Shooting of Deepa Mehta‘s adaptation of Salman Rushdie’s Midnight’s Children is now underway in Sri Lanka according to Screendaily. Mehta has worked for two years with the author on the adaptation of his most successful book (recent winner of the ‘Best of Booker’ Award) set at the moment of India’s birth and thereafter. Mehta previously shot in Sri Lanka on Water (2006) after her attempts to shoot in India were interrupted by demonstrations by Hindu activists. This new UK/Canada production has been pre-selling briskly at film markets. Mehta’s earlier two films in her ‘elements trilogy’, Earth (1998) and Fire (1996) were both made in India (and caused some controversy). The Midnight’s Children adaptation is listed on IMDB under the title Winds of Change (which will be confusing in the UK since it is also a famous quote from Harold Macmillan about the end of British colonialism in Africa). IMDB gives a cast list featuring the cream of Indian film acting talent including Shabana Azmi, Irrfan Khan, Nandita Das, Rahul Bose and Anupam Kher and many others.

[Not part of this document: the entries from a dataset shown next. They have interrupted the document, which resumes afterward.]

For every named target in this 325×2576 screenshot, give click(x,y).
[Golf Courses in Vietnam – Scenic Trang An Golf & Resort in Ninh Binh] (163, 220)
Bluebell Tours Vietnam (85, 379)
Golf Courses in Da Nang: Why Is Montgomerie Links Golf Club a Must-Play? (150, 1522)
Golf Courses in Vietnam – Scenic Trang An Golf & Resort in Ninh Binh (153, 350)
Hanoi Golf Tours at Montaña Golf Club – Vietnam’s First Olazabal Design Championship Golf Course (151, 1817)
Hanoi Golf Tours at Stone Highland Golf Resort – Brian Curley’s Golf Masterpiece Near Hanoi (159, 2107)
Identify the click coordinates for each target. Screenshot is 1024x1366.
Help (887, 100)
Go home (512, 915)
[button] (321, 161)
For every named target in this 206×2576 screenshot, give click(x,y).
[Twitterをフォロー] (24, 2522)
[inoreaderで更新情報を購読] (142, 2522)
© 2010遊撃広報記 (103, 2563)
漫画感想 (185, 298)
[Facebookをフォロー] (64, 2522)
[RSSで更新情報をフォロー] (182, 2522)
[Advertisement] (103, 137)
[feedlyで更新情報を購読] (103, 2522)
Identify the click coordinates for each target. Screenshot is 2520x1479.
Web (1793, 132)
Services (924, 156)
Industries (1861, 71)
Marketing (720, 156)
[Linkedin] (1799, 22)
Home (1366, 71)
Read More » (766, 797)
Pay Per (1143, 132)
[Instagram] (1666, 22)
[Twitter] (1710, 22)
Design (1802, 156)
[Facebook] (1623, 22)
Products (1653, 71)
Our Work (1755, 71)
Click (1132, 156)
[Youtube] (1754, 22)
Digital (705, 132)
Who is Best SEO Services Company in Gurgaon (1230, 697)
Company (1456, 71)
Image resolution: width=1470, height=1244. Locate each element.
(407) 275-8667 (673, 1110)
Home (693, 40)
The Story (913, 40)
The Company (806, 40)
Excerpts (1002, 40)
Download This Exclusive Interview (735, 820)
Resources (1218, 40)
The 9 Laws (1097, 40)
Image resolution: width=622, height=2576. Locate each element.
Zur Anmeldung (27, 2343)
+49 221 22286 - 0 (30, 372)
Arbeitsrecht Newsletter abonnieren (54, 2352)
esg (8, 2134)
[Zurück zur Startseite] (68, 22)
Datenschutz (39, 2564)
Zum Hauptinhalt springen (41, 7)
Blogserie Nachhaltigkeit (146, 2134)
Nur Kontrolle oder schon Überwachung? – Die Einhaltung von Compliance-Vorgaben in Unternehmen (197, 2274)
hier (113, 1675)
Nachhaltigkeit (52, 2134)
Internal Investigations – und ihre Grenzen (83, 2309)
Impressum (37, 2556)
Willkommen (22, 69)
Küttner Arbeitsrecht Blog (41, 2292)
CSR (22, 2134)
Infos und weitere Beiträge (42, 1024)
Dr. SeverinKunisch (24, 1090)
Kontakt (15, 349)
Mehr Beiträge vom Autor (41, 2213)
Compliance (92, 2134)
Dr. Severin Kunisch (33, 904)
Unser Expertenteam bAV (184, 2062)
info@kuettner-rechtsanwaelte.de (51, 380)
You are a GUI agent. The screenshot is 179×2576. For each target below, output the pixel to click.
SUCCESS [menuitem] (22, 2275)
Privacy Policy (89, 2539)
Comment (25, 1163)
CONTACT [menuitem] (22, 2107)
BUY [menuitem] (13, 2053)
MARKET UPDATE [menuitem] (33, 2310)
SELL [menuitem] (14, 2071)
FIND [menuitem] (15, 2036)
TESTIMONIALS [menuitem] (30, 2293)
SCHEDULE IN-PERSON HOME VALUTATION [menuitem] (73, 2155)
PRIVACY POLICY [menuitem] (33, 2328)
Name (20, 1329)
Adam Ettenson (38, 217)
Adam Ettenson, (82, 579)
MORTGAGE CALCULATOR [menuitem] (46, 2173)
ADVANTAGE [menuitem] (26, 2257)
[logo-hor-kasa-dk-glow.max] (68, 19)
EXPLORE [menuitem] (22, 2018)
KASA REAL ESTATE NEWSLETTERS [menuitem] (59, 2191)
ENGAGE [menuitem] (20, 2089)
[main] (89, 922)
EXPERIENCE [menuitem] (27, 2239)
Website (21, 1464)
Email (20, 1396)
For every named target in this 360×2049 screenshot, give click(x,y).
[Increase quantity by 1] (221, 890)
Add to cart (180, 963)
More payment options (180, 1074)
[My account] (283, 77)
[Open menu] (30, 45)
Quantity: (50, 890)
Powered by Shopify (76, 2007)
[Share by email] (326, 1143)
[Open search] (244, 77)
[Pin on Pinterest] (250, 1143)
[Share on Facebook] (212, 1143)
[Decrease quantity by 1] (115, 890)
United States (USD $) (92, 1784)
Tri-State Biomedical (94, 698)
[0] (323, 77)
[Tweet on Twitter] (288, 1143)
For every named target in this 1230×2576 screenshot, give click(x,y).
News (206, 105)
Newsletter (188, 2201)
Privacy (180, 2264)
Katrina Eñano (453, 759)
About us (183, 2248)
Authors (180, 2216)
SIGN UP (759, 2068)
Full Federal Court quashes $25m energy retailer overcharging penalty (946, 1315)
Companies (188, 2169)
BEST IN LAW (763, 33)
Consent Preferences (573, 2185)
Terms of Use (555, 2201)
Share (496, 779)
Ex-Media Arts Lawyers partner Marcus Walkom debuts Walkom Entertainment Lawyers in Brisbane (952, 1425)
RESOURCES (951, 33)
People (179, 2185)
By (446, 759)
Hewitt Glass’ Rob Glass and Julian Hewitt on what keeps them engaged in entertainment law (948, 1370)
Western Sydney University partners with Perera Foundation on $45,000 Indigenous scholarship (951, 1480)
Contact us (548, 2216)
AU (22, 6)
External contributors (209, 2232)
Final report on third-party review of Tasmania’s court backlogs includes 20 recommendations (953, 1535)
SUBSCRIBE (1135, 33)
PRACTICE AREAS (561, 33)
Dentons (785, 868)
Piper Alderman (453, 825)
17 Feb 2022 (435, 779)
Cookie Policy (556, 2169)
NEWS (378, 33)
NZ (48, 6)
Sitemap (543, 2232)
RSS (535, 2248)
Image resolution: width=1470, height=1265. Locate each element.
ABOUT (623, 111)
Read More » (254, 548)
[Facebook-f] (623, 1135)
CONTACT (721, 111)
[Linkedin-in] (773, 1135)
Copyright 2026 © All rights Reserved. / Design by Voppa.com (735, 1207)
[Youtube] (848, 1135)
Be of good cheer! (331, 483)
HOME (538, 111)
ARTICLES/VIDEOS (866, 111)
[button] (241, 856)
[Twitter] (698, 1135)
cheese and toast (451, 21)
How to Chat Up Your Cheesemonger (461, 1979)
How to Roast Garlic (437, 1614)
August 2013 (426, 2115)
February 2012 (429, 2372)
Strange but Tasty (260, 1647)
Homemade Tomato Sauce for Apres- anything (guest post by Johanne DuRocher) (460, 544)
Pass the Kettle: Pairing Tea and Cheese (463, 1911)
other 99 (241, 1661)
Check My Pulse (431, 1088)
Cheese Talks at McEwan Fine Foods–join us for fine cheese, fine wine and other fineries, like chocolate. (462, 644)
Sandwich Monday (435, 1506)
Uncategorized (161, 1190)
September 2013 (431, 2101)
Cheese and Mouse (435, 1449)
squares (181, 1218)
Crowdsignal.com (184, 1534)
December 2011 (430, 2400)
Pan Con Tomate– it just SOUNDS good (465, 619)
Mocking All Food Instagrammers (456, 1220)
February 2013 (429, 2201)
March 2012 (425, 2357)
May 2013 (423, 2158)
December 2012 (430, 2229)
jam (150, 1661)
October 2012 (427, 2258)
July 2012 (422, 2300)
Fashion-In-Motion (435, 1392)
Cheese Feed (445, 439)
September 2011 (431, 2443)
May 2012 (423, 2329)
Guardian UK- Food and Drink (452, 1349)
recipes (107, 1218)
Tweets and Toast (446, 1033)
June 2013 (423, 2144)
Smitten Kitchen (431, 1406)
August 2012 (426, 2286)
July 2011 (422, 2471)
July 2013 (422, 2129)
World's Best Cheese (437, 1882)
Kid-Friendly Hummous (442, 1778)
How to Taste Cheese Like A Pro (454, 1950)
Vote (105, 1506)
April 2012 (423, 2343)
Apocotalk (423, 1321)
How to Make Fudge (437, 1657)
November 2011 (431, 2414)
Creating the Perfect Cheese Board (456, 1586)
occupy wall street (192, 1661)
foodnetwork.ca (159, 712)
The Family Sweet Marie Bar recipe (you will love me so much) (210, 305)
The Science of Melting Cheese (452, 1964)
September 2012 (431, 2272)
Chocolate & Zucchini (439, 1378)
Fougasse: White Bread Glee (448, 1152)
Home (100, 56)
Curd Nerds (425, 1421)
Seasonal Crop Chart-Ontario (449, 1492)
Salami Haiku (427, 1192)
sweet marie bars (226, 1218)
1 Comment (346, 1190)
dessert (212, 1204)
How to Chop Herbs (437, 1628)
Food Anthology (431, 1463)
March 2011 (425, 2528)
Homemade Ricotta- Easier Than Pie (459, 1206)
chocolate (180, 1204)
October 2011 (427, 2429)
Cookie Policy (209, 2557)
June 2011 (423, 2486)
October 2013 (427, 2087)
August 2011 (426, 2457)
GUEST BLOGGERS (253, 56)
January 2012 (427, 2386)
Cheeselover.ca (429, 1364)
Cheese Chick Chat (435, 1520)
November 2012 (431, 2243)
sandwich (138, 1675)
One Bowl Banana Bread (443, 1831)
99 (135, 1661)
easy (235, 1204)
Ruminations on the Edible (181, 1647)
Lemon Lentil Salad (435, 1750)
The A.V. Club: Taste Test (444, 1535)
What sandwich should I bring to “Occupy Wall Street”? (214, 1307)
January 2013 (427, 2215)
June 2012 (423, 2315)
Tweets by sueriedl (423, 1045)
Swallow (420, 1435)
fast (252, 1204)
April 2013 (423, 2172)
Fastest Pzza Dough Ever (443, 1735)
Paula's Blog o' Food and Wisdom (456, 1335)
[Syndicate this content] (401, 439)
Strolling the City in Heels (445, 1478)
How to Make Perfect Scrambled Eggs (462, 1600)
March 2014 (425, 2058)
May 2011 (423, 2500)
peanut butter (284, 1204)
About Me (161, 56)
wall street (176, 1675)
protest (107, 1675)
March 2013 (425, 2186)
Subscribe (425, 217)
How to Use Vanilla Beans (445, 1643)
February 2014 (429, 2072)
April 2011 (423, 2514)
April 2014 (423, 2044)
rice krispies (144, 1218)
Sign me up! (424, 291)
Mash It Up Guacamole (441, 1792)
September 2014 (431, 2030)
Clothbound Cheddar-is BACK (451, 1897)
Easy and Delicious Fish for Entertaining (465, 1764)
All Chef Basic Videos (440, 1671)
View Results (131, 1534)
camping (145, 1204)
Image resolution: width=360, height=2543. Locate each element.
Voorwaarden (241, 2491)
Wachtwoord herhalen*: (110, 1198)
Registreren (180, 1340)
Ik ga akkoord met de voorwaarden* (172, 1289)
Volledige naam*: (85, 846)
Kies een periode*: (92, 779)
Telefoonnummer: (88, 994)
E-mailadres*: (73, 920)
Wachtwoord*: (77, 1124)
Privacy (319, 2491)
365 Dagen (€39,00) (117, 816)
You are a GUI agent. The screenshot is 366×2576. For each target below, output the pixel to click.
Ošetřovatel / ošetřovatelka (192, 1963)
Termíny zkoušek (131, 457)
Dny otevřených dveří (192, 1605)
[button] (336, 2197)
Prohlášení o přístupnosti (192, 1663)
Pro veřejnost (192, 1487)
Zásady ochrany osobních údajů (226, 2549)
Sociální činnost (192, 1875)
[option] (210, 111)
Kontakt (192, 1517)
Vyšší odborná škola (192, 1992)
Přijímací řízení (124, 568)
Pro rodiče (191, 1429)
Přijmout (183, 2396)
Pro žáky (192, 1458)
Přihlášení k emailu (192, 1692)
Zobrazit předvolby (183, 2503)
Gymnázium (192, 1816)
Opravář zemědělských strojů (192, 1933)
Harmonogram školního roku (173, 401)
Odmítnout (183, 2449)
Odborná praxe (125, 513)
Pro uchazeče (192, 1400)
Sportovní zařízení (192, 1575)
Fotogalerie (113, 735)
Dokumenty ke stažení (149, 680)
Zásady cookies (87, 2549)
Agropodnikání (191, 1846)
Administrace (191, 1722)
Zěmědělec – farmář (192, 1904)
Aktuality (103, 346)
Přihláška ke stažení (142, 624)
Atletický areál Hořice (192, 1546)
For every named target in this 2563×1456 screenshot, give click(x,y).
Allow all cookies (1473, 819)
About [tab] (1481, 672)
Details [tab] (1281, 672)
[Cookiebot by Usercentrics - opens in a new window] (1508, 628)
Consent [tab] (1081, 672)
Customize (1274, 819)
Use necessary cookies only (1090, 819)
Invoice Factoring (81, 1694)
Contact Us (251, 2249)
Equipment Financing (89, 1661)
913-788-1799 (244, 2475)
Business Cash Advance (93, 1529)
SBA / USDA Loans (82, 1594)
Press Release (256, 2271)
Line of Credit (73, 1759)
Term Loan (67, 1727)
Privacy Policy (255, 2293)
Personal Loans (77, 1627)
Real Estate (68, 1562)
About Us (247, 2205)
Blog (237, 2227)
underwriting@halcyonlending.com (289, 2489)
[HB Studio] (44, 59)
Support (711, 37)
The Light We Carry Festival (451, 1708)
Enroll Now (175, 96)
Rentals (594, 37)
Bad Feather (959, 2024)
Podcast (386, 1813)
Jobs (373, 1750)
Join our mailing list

Here is Deepa Mehta talking about the adaptation in 2010:
Meanwhile, Michael Winterbottom is reported to have put aside his project dealing with the Jewish guerilla campaigns against the British in Palestine in the 1940s to start another Thomas Hardy adaptation. This time it’s Tess of the D’Urbevilles which will be re-imagined as the tale of a British-Asian man who travels to India to look after his father’s property investment in Rajasthan. Riz Ahmed (Four Lions, Centurion) in his second role for Winterbottom (the first was The Road to Guantanamo) is the male lead and Frieda Pinto is the Tess character in a story with the title Trishna. Michael Winterbottom shot A Mighty Heart partly in Pune but mostly in Karachi, which also featured in The Road to Guantanamo. His 2002 feature In This World followed two Afghan refuges on the perilous trip from Pakistan across Iran and Turkey and into Europe. The previous Hardy adaptations were Jude (from Jude the Obscure) with Kate Winslet in 1996 and The Claim (based on The Mayor of Casterbridge) with Sarah Polley and Nastassia Kinski in 2000.
We’ll try to follow what happens to these productions, both of which look like creating some kind of stir.